+++ EXERCISE DATA

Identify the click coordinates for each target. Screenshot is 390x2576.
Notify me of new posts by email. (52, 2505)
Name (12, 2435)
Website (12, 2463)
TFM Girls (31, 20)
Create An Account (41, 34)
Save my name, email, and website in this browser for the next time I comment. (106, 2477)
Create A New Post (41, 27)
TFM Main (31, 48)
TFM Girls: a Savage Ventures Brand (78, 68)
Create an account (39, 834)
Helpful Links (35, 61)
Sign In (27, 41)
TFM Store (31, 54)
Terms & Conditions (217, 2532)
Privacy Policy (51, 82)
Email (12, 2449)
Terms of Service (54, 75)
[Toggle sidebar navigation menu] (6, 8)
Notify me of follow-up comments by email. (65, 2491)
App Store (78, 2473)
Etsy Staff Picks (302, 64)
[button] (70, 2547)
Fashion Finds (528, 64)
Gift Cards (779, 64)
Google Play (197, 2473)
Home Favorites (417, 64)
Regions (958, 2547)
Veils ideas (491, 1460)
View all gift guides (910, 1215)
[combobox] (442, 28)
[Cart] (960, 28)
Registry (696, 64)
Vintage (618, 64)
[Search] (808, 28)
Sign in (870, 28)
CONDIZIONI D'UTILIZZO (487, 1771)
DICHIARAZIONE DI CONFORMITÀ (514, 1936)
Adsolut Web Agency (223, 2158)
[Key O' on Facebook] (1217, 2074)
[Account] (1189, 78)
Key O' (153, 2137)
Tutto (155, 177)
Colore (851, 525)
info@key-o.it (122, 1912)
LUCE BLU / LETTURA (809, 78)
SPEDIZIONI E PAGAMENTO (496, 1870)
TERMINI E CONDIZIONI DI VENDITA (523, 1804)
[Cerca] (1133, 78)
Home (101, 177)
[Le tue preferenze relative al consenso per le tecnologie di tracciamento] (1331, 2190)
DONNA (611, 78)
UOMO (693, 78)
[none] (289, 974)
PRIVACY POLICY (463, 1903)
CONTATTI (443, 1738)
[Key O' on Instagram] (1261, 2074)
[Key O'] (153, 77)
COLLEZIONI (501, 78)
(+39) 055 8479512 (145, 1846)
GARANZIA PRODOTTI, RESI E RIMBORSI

++++++

§ **AIM OF THE TASK**: Write out, word for word, every line from the one containing "Veils ideas (491, 1460)" through the last line of the records above.

§ **ANSWER TO THE PROBLEM**:
Veils ideas (491, 1460)
View all gift guides (910, 1215)
[combobox] (442, 28)
[Cart] (960, 28)
Registry (696, 64)
Vintage (618, 64)
[Search] (808, 28)
Sign in (870, 28)
CONDIZIONI D'UTILIZZO (487, 1771)
DICHIARAZIONE DI CONFORMITÀ (514, 1936)
Adsolut Web Agency (223, 2158)
[Key O' on Facebook] (1217, 2074)
[Account] (1189, 78)
Key O' (153, 2137)
Tutto (155, 177)
Colore (851, 525)
info@key-o.it (122, 1912)
LUCE BLU / LETTURA (809, 78)
SPEDIZIONI E PAGAMENTO (496, 1870)
TERMINI E CONDIZIONI DI VENDITA (523, 1804)
[Cerca] (1133, 78)
Home (101, 177)
[Le tue preferenze relative al consenso per le tecnologie di tracciamento] (1331, 2190)
DONNA (611, 78)
UOMO (693, 78)
[none] (289, 974)
PRIVACY POLICY (463, 1903)
CONTATTI (443, 1738)
[Key O' on Instagram] (1261, 2074)
[Key O'] (153, 77)
COLLEZIONI (501, 78)
(+39) 055 8479512 (145, 1846)
GARANZIA PRODOTTI, RESI E RIMBORSI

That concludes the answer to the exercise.